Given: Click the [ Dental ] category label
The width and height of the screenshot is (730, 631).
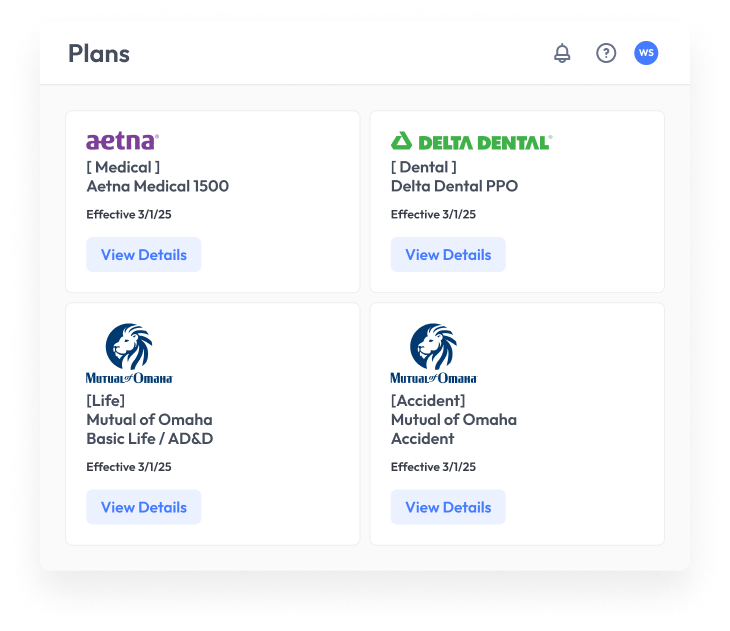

════════

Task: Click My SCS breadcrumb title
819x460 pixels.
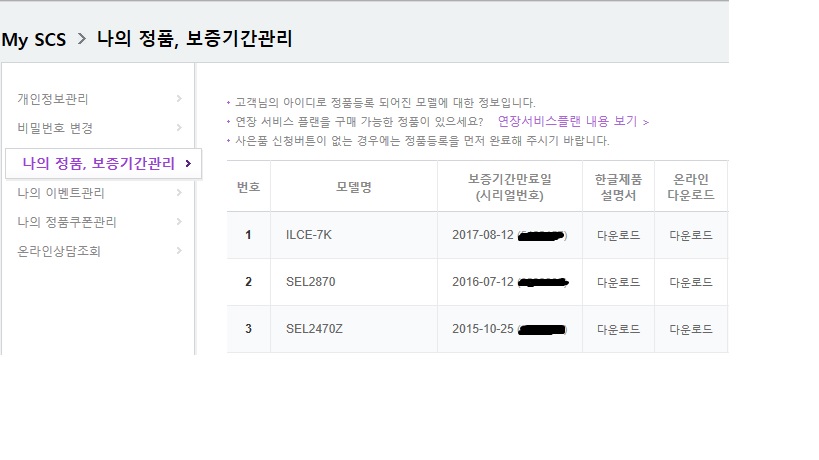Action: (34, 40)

════════

- [YOUR TASK] Copy out only the lines of the records above from the one with "Given: Click the [ Dental ] category label" through the one with "The width and", exactly as they stand, both included.

- [EXERCISE RESPONSE]
Given: Click the [ Dental ] category label
The width and height of the screenshot is (730, 631).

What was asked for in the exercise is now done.